→ **Available data**:
■ ■ ■ ■ ■ ■ ■
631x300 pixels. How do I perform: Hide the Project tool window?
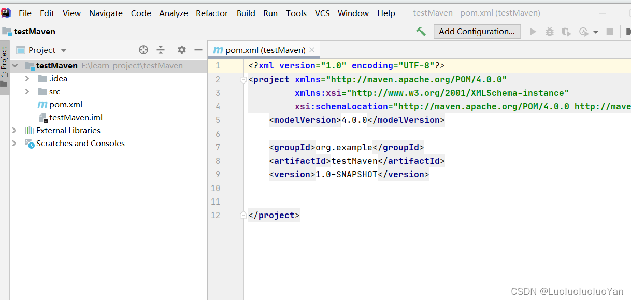coord(199,50)
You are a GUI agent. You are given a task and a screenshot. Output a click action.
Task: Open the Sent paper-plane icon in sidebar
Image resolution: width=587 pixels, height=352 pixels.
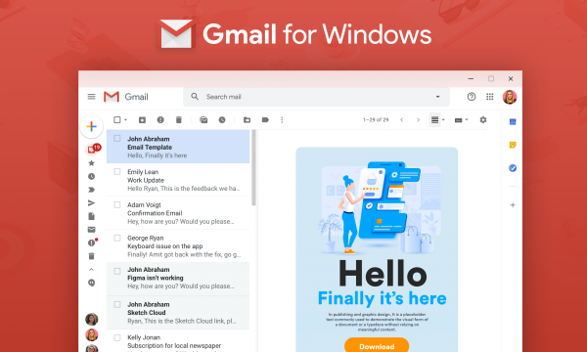click(x=91, y=203)
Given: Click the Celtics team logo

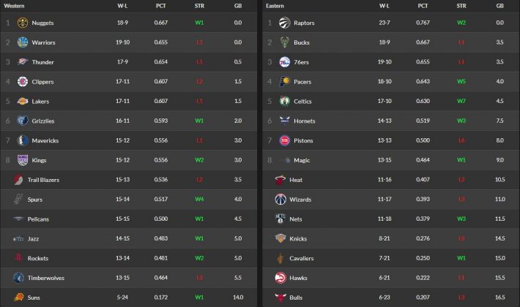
■ ■ ■ ■ ■ ■ ■
Omit the pictures and print again exactly the lines from the one with "You are a GUI" through the final line of the entries, both ends included.

→ **Written solution**:
You are a GUI agent. You are given a task and a screenshot. Output a click action.
Task: Open the Sent paper-plane icon in sidebar
Image resolution: width=587 pixels, height=352 pixels.
click(x=91, y=203)
Given: Click the Celtics team logo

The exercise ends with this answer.